Passaram-se 79 anos desde a assinatura do Tratado de Paz que sancionou a perda dos territórios do Adriático Oriental. No dia 10 de fevereiro, data em que o Tratado foi assinado, recordamos a tragédia dos italianos e de todas as vítimas das foibe, o êxodo de suas terras dos istrianos, fiumanos e dálmatas no período do pós-guerra, bem como a complexa história da fronteira oriental.

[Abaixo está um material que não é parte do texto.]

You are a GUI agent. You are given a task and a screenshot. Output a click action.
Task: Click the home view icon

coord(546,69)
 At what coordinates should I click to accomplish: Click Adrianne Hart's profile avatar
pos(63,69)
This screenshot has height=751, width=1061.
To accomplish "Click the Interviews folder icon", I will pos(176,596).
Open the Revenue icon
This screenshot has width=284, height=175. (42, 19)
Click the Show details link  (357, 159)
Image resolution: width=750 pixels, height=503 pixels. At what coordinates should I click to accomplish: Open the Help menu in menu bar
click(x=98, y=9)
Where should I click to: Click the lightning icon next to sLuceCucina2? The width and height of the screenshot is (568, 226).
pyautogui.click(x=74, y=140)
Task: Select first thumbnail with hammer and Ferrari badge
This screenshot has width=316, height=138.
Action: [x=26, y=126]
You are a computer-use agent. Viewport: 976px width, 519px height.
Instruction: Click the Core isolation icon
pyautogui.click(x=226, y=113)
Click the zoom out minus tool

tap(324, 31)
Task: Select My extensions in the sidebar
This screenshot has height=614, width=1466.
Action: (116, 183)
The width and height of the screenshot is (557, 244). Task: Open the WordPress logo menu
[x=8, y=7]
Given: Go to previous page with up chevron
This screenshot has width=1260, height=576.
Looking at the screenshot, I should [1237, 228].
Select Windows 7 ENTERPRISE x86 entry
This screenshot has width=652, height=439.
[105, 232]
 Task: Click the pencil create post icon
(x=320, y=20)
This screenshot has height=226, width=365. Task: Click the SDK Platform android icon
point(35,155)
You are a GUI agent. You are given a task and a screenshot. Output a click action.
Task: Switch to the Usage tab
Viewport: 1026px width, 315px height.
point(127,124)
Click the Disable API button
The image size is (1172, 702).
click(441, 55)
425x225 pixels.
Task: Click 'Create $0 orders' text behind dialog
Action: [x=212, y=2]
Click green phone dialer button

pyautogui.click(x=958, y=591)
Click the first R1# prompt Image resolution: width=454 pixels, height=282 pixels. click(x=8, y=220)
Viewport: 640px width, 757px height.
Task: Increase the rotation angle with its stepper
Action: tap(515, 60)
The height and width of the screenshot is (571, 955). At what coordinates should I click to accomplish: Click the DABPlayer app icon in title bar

“Devemos construir, por meio do sacrifício deles, um caminho de paz. A Europa uniu países que estiveram em guerra entre si por décadas e até por séculos. A Europa é o resultado positivo que conseguimos construir. Precisamos garantir que esse percurso continue também nos Bálcãs”, destacou o ministro Tajani em uma mensagem em vídeo por ocasião da data comemorativa. “Neste ano, lembramos as muitas crianças assassinadas durante a limpeza étnica. E, junto com elas, recordamos as crianças que ainda hoje são vítimas das guerras: em Gaza, no Sudão, na Ucrânia e em tantas outras partes do mundo onde pessoas sem qualquer responsabilidade são mortas”, continuou Tajani em sua mensagem.
A coincidência, neste ano, com os Jogos Olímpicos de Inverno de Milão-Cortina, símbolo de paz e convivência, confere um valor especial e um profundo significado ao Dia da Memória. Nesse espírito, uma homenagem especial deve ser prestada aos atletas que, partindo da Ístria, de Fiume e da Dalmácia, representaram a Itália em competições esportivas de alto nível, alcançando grandes resultados e demonstrando da melhor forma o amor à Pátria.
As representações diplomáticas e os consulados italianos unem-se às iniciativas das Associações de Exilados no mundo, para tornar tangível a proximidade das instituições com aqueles que tiveram de deixar suas casas e reconstruir suas vidas, inclusive longe da Itália.
Por ocasião da data, a inscrição “Io Ricordo” iluminará hoje o Palácio da Farnesina.